§ WORK REQUEST: Please set down each record exactly as it appears, but leave out any pictures.

§ EXTRACTED RECORDS:
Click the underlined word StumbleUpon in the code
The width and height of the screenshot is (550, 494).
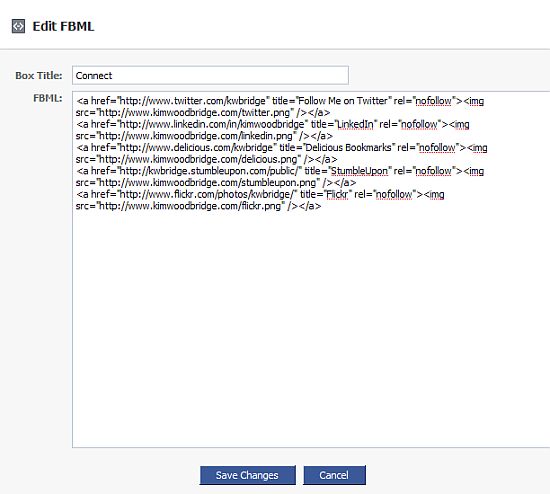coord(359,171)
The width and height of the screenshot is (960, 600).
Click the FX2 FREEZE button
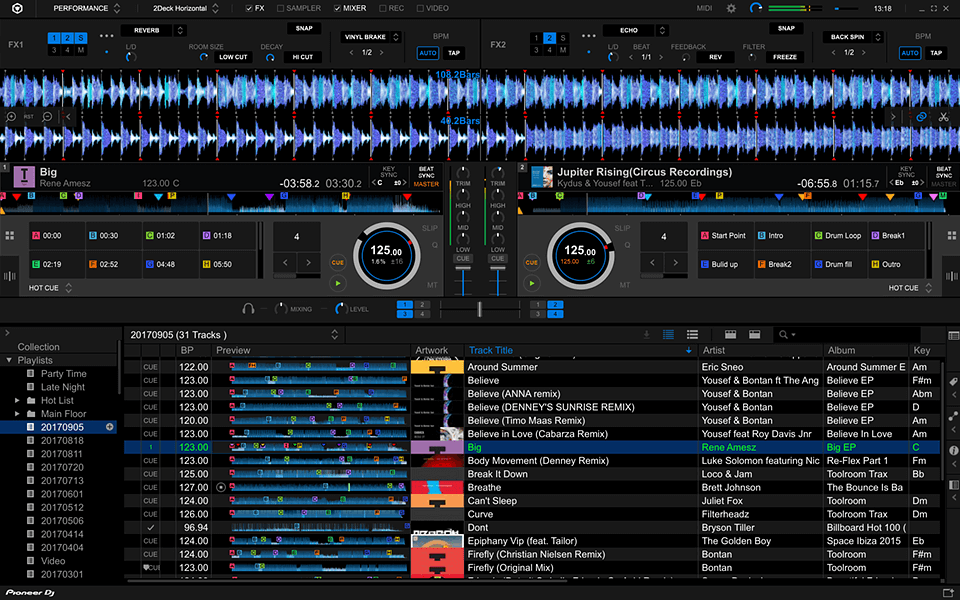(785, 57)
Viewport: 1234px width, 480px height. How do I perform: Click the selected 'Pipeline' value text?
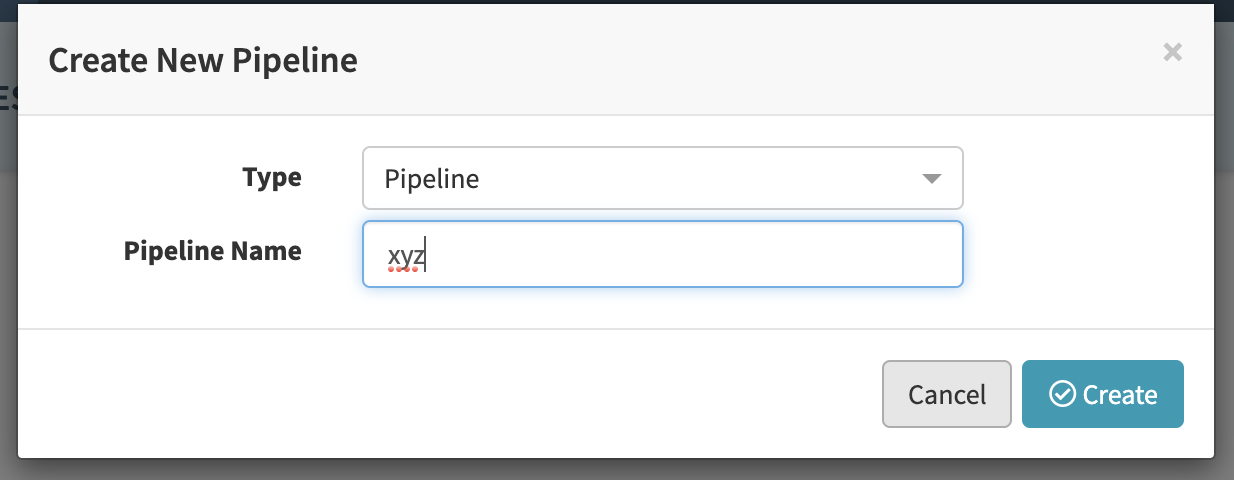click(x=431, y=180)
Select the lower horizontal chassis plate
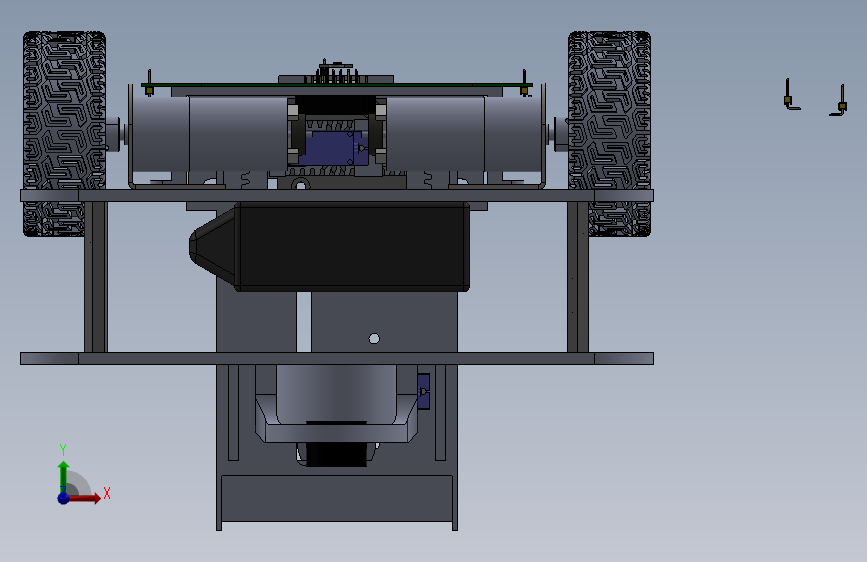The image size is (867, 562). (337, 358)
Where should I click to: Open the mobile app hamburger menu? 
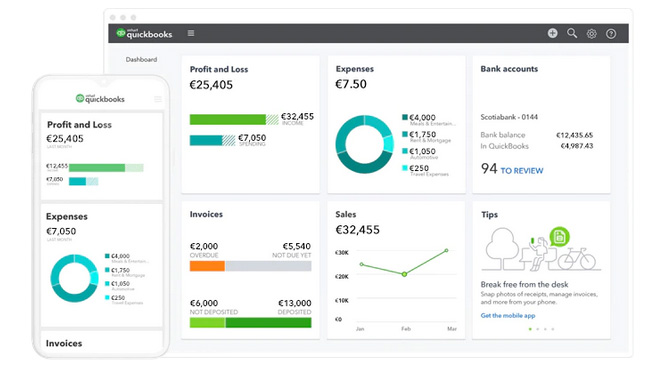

§ ANSWER FOR THIS EXERCISE:
Click the underlined word StumbleUpon in the code
The width and height of the screenshot is (550, 494).
coord(359,171)
The width and height of the screenshot is (960, 600).
Click the FX2 FREEZE button
(785, 57)
Viewport: 1234px width, 480px height. How do I perform: Click the selected 'Pipeline' value text?
click(x=431, y=180)
Select the lower horizontal chassis plate
The image size is (867, 562). (337, 358)
Where should I click to: Open the mobile app hamburger menu? 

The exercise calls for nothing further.